> TASK DETAILS: Each line that includes the word "will" should be copied from the records.

[Items from a dataset]
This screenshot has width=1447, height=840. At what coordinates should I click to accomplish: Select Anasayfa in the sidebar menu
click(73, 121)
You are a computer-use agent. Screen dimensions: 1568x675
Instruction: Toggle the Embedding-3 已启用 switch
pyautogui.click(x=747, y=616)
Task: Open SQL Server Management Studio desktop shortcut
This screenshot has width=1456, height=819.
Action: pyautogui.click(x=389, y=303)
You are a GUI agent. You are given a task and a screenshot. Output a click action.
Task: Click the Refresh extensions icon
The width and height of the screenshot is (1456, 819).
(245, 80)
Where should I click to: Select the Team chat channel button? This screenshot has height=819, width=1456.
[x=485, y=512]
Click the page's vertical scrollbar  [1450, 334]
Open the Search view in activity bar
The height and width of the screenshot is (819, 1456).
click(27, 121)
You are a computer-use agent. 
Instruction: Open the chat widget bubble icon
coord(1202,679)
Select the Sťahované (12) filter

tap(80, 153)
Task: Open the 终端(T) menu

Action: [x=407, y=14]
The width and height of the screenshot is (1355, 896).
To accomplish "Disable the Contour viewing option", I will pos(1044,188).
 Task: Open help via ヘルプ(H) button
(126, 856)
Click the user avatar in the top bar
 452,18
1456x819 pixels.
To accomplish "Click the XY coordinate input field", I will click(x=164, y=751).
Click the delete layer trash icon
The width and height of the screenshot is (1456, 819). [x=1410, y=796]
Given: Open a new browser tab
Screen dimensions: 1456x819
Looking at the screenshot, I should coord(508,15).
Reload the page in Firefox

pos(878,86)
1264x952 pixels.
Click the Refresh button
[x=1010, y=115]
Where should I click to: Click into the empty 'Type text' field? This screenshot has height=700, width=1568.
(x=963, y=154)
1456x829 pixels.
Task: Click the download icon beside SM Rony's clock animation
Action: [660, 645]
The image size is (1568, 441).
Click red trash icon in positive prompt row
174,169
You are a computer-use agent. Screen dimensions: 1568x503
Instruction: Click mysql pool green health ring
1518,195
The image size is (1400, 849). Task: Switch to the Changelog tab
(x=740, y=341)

> RESULT OF THE EXERCISE:
To accomplish "Disable the Contour viewing option", I will pos(1044,188).
To accomplish "Click the XY coordinate input field", I will click(x=164, y=751).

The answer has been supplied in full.